The baseline corrupt role. No special effect. Lies about whatever clean role it is disguised as. Crooks fill out the corrupt headcount when the more dangerous corrupt roles are already at their per-act caps.
Effect on table: none. The whole job of a Crook is to be one more lying voice in the noise.
At the start of the case, picks one random non-Mayor target and silences them. The silenced official refuses to speak ("I don't want to talk"). The silence is permanent until the Silencer is arrested.
Who gets silenced: Anyone except the Mayor and the Silencer themselves. Silenced targets can be clean or another corrupt. Clicking a silenced card produces a small shake animation.
When the silence ends: The silenced official animates as freed and resumes speaking the moment the Silencer is arrested.
Forces both immediate clean neighbours to lie. Blackmail does not change alignment; victims are still clean and arresting them still counts as a wrong arrest. The Mayor cannot be blackmailed but can sit next to a Blackmailer.
Who gets blackmailed: The two seats adjacent to the Blackmailer, wrapping around the table. Corrupt neighbours are not affected.
Blackmail is permanent: Forced lying does not end when the Blackmailer is arrested. Once a clean neighbour is locked into the forced-liar list, that lie status persists for the rest of the case. Arresting the Blackmailer does not free their victims, so plan accordingly: lock down the victims' actual alignment before deciding what to do with them.
Reveal: A blackmailed clean shows a flag (⚑) next to their identity when arrested. The flag is only visible in Act I (Easy difficulty); from Act II onwards the flag is hidden during play and only surfaces on the game-over reveal.
At the start of the case, picks one random clean official (never the Mayor) and permanently turns them into a Crook. Their alignment, role and lie behaviour all flip. Statements they previously gave as clean were already corrupt-flavoured from the start.
Who gets converted: Any non-Mayor clean official, not yet affected by another corrupt role. The conversion is permanent.
Reveal: Converted officials display a star (★) next to their identity when arrested, so you know it was a conversion rather than a primary corrupt slot.
Permanently suppresses the Mayor's statement. The Mayor refuses to declare anyone innocent and instead displays a generic "I trust no one" line, removing the single most reliable clean read from your board.

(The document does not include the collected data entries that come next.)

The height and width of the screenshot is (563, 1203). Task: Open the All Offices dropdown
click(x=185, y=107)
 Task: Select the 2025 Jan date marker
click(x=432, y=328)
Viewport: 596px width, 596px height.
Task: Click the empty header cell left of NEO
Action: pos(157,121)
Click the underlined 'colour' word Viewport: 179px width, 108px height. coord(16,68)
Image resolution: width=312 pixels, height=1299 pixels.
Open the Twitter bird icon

Who gets affected: The Mayor, globally. There is no fixed target seat.
When suppression ends: Suppression persists for the entire case, even after the Manipulator is arrested. Once manipulated, the Mayor stays silent.
Arresting an innocent Mayor ends the case immediately, regardless of how many wrong arrests are left. A confirmation dialog protects you from a misclick. Corrupt roles cannot blackmail, silence or convert the Mayor seat.

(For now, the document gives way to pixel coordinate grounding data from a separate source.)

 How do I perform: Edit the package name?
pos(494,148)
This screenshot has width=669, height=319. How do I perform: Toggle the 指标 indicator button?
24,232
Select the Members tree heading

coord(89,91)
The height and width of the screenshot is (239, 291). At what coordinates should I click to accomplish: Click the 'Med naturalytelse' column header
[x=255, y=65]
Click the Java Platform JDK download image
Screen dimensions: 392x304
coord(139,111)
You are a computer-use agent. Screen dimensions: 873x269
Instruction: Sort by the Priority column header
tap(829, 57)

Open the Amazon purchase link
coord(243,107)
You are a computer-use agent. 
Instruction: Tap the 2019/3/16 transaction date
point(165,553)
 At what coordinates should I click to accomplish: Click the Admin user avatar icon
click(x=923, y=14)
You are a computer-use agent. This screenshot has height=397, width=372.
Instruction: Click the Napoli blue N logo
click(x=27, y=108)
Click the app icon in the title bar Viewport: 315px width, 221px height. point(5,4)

A blackmailed clean official is producing false statements but is still clean. Arresting them counts as a wrong arrest. The Legal Advocate detects lying. The Finance Director and Zoning Director check alignment. Conflating the two is the most common way to lose a case.
Mayor's innocent target, Vice Mayor's pair, City Planner's lie value, HR Director's lie value, IT Director's lie value, Silencer's victim and Converter's victim are all decided when the case begins and never change. This prevents you from rerolling statements by waiting for refreshes.
When the Silencer is arrested, the silenced target plays a "freed" animation and starts producing statements again. Blackmail and Manipulation are different: a Blackmailer's forced-liar grip on its neighbours and a Manipulator's suppression of the Mayor both persist for the rest of the case, even after those corrupt cards have been arrested. Once those effects appear, they stay.
Every corrupt role takes on the disguise of a clean role chosen for that seat at the start of the case. Any clean role is valid as a disguise, including the Mayor when the Mayor seat itself is corrupt. The disguise sets the role icon, the short name and the type of statement the corrupt produces. The true identity is revealed when the corrupt is arrested, and on the game-over screen the entire table flips to expose every remaining hidden role.